Akhir-akhir ini Reyana dan Adley tidak diteror Hal mistis lagi. Termasuk Hantu Laura. Mereka tidak tau sebabnya kenapa. Namun dibalik itu mereka bersyukur. Reyana berpikir. Karena Laura menjanjikan Kintan untuk menolongnya. Mungkin dari itu Hantu Laura tidak bergentayangan lagi.
"Adley. Ngomong-ngomong kita pergi kemana?" Tanya Reyana.
"Kita harus meminta bantuan. Aku sudah mendiskusikannya dengan Kintan. Tidak mudah bagi kita bertiga membantu Hantu Laura. Oleh karena itu kita harus pergi kesebuah tempat." Jawab Adley sambil menyetir mobilnya.
Reyana duduk disebelah pengemudi. Sedangkan Kintan duduk dikursi belakang. Kintan memang seperti itu. Dia tidak mau berbicara sebelum ada yang memulainya. Hari sudah mulai gelap. Hembusan angin malam menyertai kepingan salju yang berjatuhan. Rintik salju sudah memenuhi kaca mobil Adley. Namun dia berusaha tetap fokus.
"Bangunan apa ini?" ujar Reyana.
"Segera masuk sebelum kamu kedinginan di luar." Adley tidak mengindahkan perkataan Reyana. Adley keluar dari mobilnya. Begitu juga Kintan yang tidak berkata sama sekali.
Kenapa perasaanku tidak enak? Batin Reyana.
Bangunan besar dengan arsitektur moor nya menghalangi purnama bercahaya. Meski tidak terlihat menyeramkan. Namun Reyana masih saja ragu untuk memasukinya. Kakinya terseret-seret. Pikiran jahatnya membuatnya terganggu. Reyana berusaha tenang karena Adley dan Kintan berada diantaranya.

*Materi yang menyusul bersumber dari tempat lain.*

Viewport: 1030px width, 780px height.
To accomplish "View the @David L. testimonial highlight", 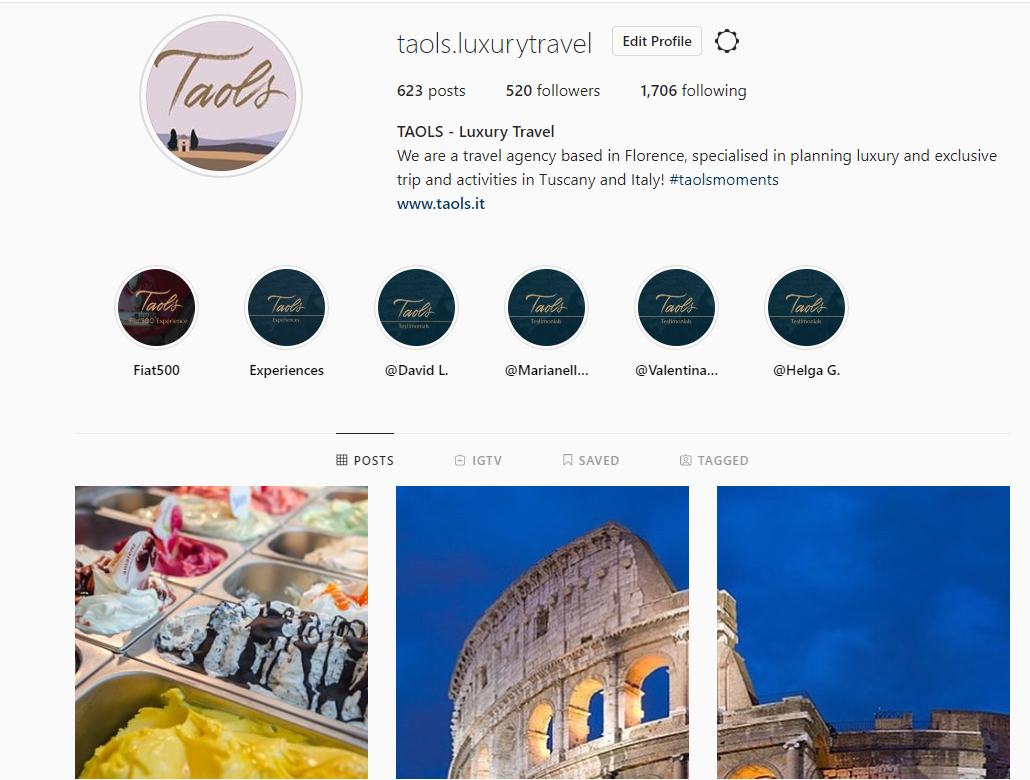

Tembok yang menjulang tinggi menyambut Reyana ketika berada didalam Rumah itu. Dindingnya berwarna kemerahan. Kobaran api lilin memancarkan cahaya dari sudut ruangan. Mereka bertiga duduk disebuah sofa. Hidangan yang tertara dimeja hadapannya seolah menyambut kedatangan mereka. Seorang wanita berjalan dari ujung lorong rumah. Wanita itu mendekat kearah Reyana, Adley, dan Kintan.
"Kalian datang cepat sekali dari dugaanku," ujar wanita asing itu.
"Benarkah? Padahal kami pulang sekolah diundur. Kupikir kami agak telat. Maaf," ujar Adley.
"Tidak apa. Oh ya, perkenalkan aku Veronika. Aku sepupunya Adley. Meski uasiaku tiga tahun lebih tua, kalian boleh memanggilku dengan sebutan nama saja." Jelas wanita itu. Wajahnya memang tidak familiar. Pakaian serta gayanya terlihat dewasa. Ternyata tebakan Reyana benar. Dia bukanlah wanita seumuran dengannya.
"Ha-hai Veronika. Sa-saya Kintan." Sapa Kintan.
"Saya Reyana. Teman dekatnya Adley dan Kintan." Sambung Reyana.
"Senang bertemu dengan kalian. Jadi bagaimana? Kalian menginginkan apa kemari?" ujar Veronika.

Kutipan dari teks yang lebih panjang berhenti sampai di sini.